Description
The algorithm creates a weighted, undirected document-to-document network based on the documents similarities from an ISI database.Menu Path
Extract -> From ISI Database -> Extract Weighted Document-Document Network
Input Parameters
Threshold
Any document-document edge whose calculated similarity is below this value will not be given an edge in the network output by this algorithm.
Comparison Algorithm
The comparison algorithm is used to calculate the similarity between documents. You may select between the following algorithms:
Name | Link to More Information | Theoretical Range of Values | Actual Range of Values for this Algorithm |
---|---|---|---|
JaccardCoefficient | 0 to 1 | 0 to 1 | |
CosineSimilarity | -1 to 1 | 0 to 1 | |
SørensenSimilarityIndex | 0 to 1 | 0 to 1 |
Output
A network file with all documents connected by a weighted edge as calculated by the comparison algorithm if the weight of the was above the threshold value.
Usage Hints
The Cosine Similarity comparison algorithm does not preform any real comparison between the terms. It only uses the existence or nonexistence of a term in the set for the calculation.
Implementation Details
The Cosine Similarity comparison algorithm does not preform any real comparison between the terms. It only uses the existence or nonexistence of a term in the set for the calculation.

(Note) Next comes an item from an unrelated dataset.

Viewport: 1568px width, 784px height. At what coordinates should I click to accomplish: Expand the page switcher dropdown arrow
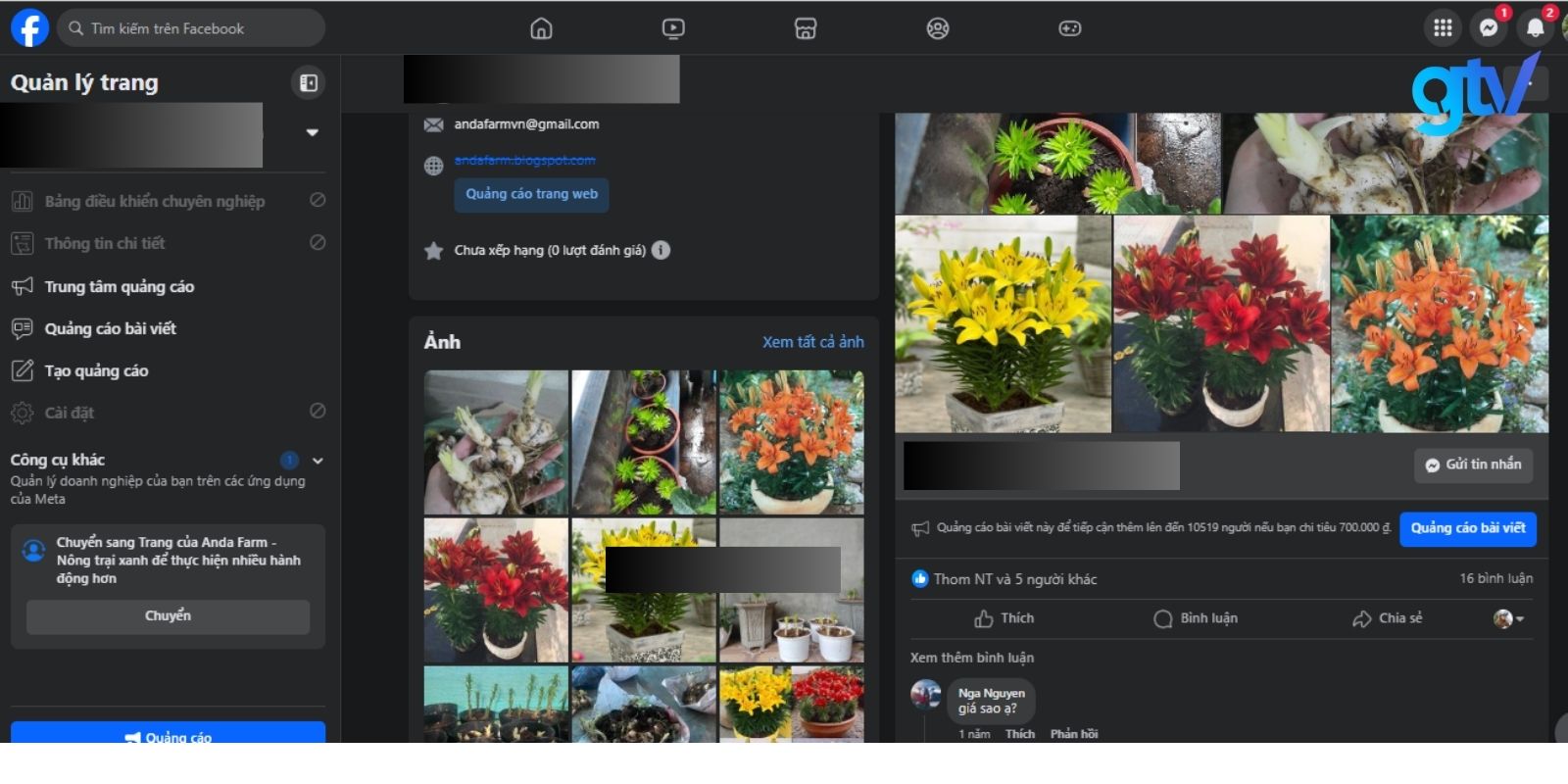coord(312,132)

The network file has the following node properties
Label | Type | Source |
---|---|---|
label | String | A concatenation of PUBLICATION_YEAR, VOLUME, DIGITAL_OBJECT_IDENTIFIER, BEGINNING_PAGE from the Documents Table, TWENTY_NINE_CHARACTER_SOURCE_TITLE_ABBREVIATION from the Sources Table, and RAW_NAME from the People Table. |
The network file has the following edge properties:
Label | Type | Source |
---|---|---|
weight | float | The comparison algorithm chosen. |
DEFAULT_SOURCE_KEY | int | The node given to the edge. |
DEFAULT_TARGET_KEY | int | The node given to the edge. |
The specific query run by the tool can be found in the source code.